The second is the imposition of legacy. He entered the Assembly in 2015 after Gbajabiamila’s intervention handed him the ticket over Kabir Lawal, who had a local political base while Elliot had none. Residents say “Surulere has paid the price for that decision for 11 years” because the seat went to a newcomer with Nollywood fame rather than a grassroots operator. 

The third charge is Gbajabiamila’s shadow. Sheriffdeen Ojon Omo Eko - a social media influencer - put it bluntly on his Facebook page: “Without the Chief of Staff to the President’s influence, a third term may not have been possible”. SAF insists Elliot’s political survival has depended on Gbaja’s umbrella, not on an independent structure that can stand election pressure. 

The fourth is the renewal principle. SAF keeps repeating that “leadership must remain accountable, renewable, and reflective of the evolving aspirations of the people”, and argues that three terms are enough for any one individual in a democracy.

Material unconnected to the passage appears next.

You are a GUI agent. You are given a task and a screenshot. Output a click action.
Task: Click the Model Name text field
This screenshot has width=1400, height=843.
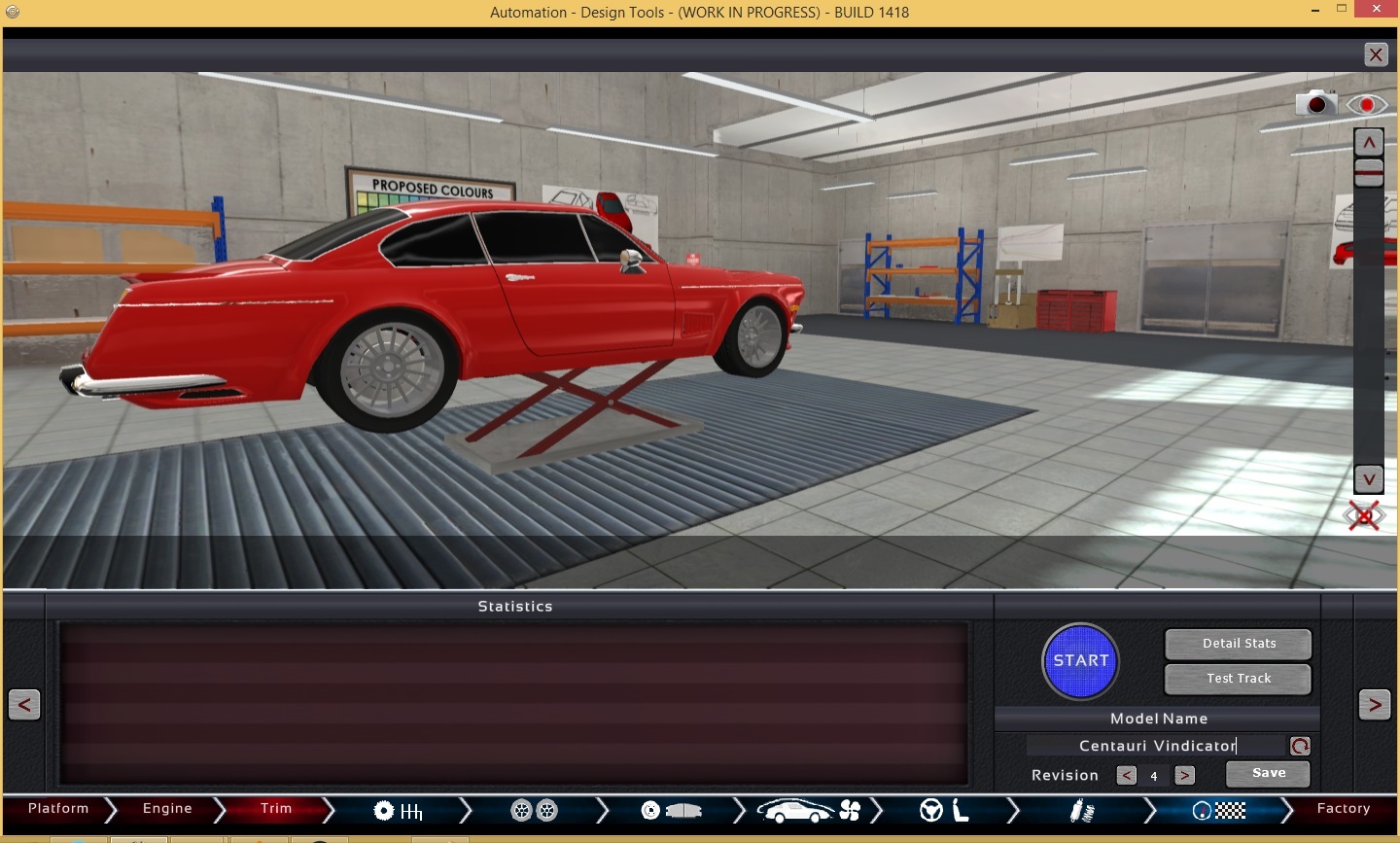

The fifth is gender equity pressure from inside the party itself. Lagos APC has publicly said it will give “special considerations to female aspirants who have strong grassroots followership”, and two women with federal and state access are now in the race for Surulere 1. Together, these five charges form the case that SAF is taking to Gbajabiamila and the GAC: that continuing with Elliot amounts to “deliberate sabotage of the APC in Surulere” and a disregard for what the constituency is asking for.

THE OPPONENTS: WHO WANTS HIS SEAT

Khadijat Kareem Omotayo 

Tinubu’s Personal Assistant on Constituency Affairs. Job: “Bridging the gap between government and its citizens and promoting the Renewed Hope Agenda”. Residents cite her “accessibility in times of crisis” and claim she has “paid several medical bills of distressed residents”. Strong grassroots support in Surulere 1.

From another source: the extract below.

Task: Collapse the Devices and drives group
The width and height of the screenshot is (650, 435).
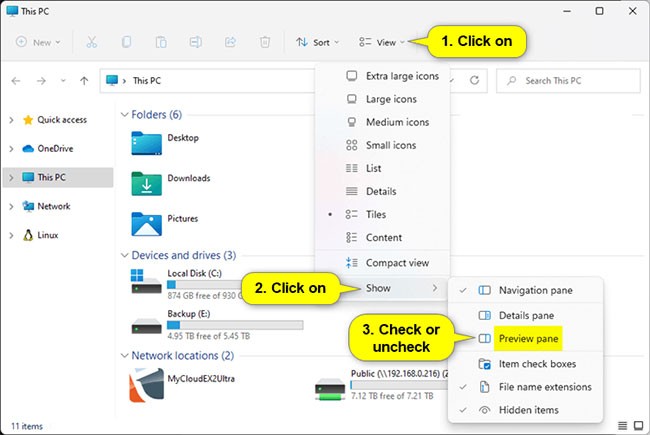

Hon. Barakat Odunuga Bakare, 40 

Sanwo-Olu’s SA on Housing until, she resigned to contest. Former Councillor and Leader of the Legislative arm, Surulere LG. “Instrumental to the passing of over 25 by-laws which the residents enjoy till this day”. Strong women-group backing. Insiders allege she has Gbajabiamila’s support as a “strong replacement if and eventually Elliot fails to get the party’s nod”.

Oladipo Rilwan Jaji 

“Suave young politician” once seen as Elliot’s “biggest rival”. Lower profile now that two female aspirants with federal/state access are in.

CAN HE WIN? THE FOURTH-TERM PERMUTATION 

If Chief of Staff Gbajabiamila tells GAC “Elliot is my candidate”, delegates will comply and he will get the ticket. The general election then becomes risky: Labour was competitive in 2023, and if SAF stays hostile, ADC,  LP and PDP will campaign on “12 years, no roads”. APC would rely on Tinubu’s name and federal might to carry Surulere. That is the first scenario, and it depends entirely on Gbaja spending political capital. 

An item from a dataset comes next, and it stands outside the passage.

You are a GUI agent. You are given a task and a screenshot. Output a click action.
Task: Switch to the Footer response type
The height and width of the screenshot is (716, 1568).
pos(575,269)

The second scenario is the most likely in Lagos APC politics: a negotiated exit. Gbaja tells Elliot to step down, gives him a federal board or agency appointment, and endorses Barakat or Khadijat. SAF claims victory, APC avoids a Surulere revolt, and the party keeps the seat with a fresh face.

 The third scenario is an open primary. If Gbaja stays neutral, delegates choose between an 11-year incumbent and two women with current access to Tinubu and Sanwo-Olu. Gender policy, “fresh energy”, and SAF mobilisation would make it hard for Elliot. Comments under his own project video already read: “But you can’t be there forever, let someone else try”. His chances therefore hang on one calculation: how much political capital Gbajabiamila is willing to spend to keep him. Without Gbaja, the delegate math and street sentiment both tilt against a fourth term.

Desmond Elliot’s fourth-term chance is now a referendum on godfatherism, incumbency fatigue, and whether Surulere Constituency 1 belongs to Gbajabiamila or to itself. If he gets the ticket, it will be because Gbaja said so. If he doesn’t, it will be because Surulere said “enough”.